→ **YOUR OBJECTIVE**
Only the lines from the line containing "Where should I click to: Switch" to the end of the material belong in the copy; set them down exactly, without pictures.

→ **THE RECORDS**

***

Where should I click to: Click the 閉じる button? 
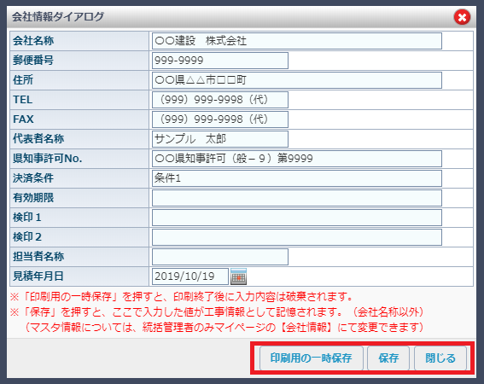(x=440, y=358)
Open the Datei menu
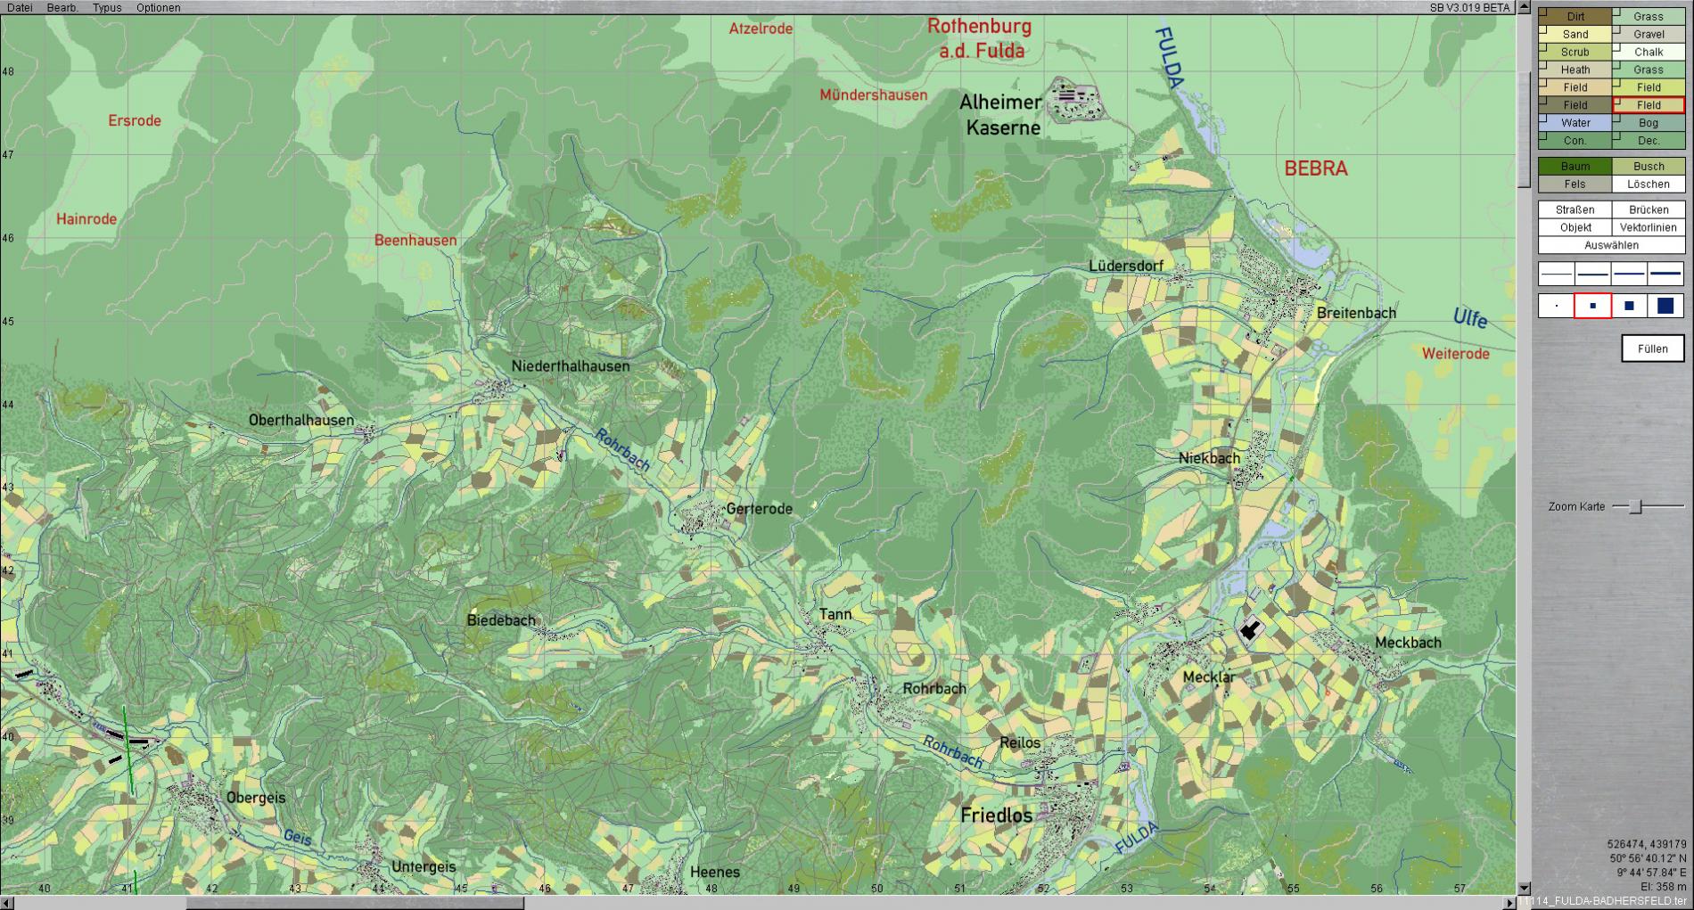The width and height of the screenshot is (1694, 910). [x=20, y=7]
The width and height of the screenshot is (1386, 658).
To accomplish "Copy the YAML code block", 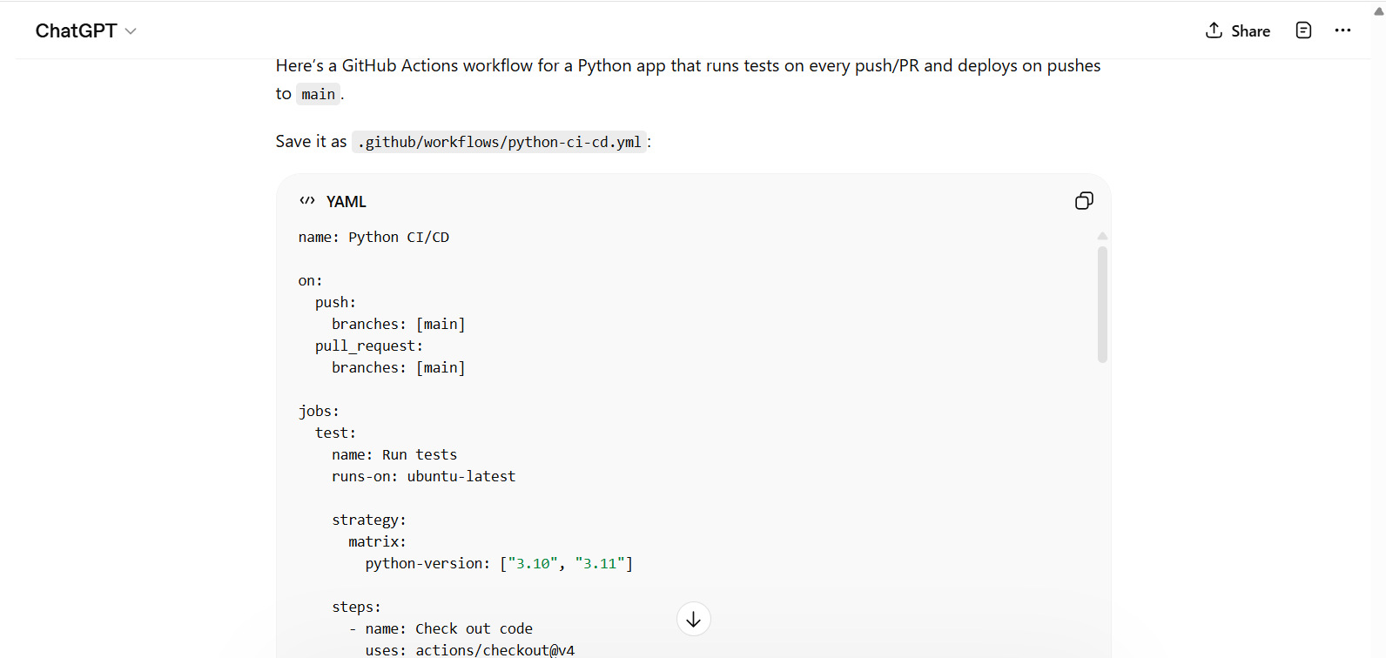I will coord(1084,201).
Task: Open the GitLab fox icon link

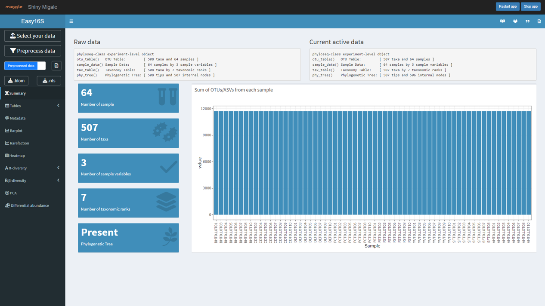Action: click(x=515, y=21)
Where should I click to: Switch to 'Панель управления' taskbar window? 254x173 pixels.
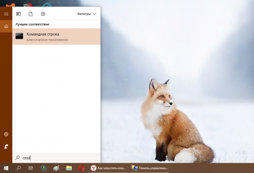[149, 168]
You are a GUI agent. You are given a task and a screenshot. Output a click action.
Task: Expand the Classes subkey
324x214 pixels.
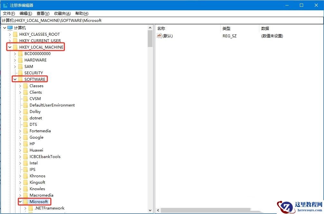pos(20,86)
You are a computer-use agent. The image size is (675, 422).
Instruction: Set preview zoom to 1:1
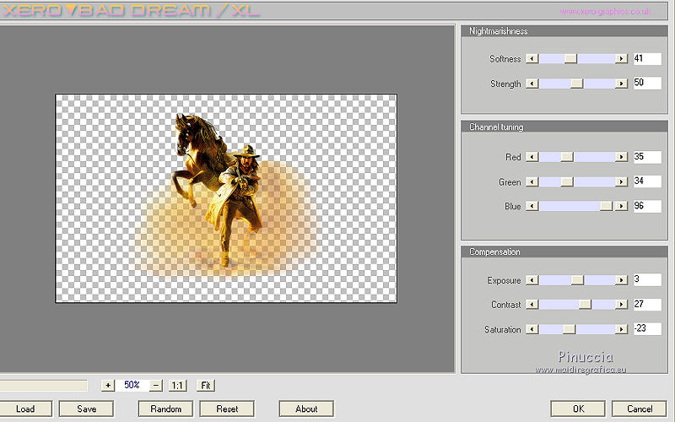pyautogui.click(x=177, y=386)
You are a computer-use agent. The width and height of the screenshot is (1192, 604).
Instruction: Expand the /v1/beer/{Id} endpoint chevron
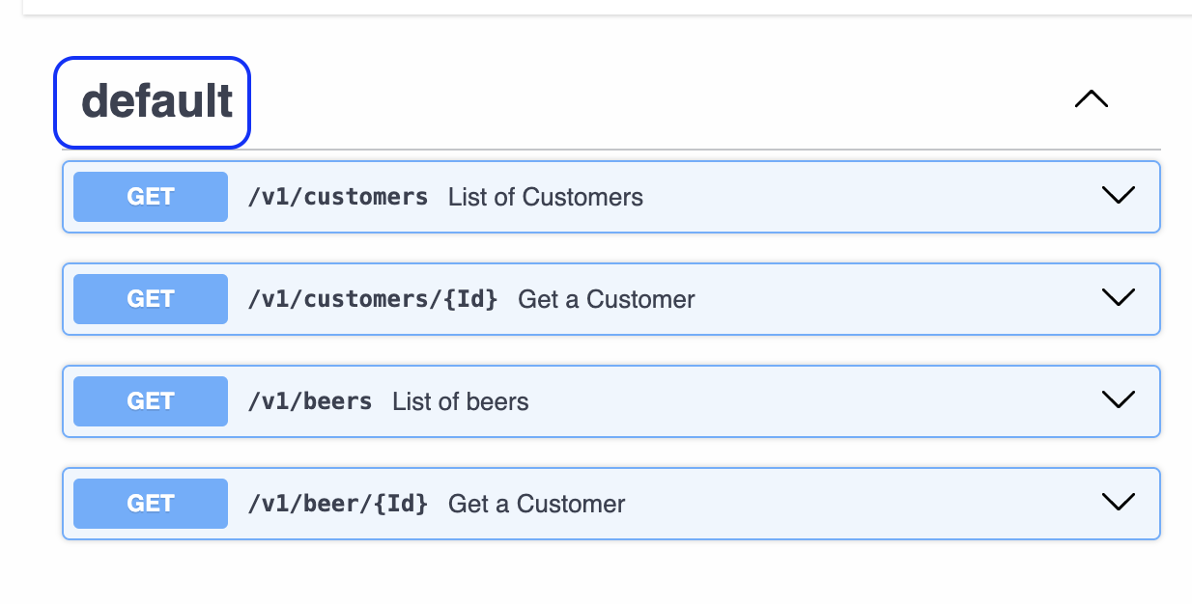1118,503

***

→ **ANSWER TO THIS EXERCISE**
Where should I click to: Switch to 'Панель управления' taskbar window? 254x173 pixels.
[149, 168]
You are a GUI agent. You are given a task and a screenshot. Output a click action.
Task: Expand the Classes subkey
324x214 pixels.
pos(20,86)
You are a computer-use agent. The image size is (675, 422).
Instruction: Set preview zoom to 1:1
pyautogui.click(x=177, y=386)
You are a computer-use agent. The width and height of the screenshot is (1192, 604).
Instruction: Expand the /v1/beer/{Id} endpoint chevron
1118,503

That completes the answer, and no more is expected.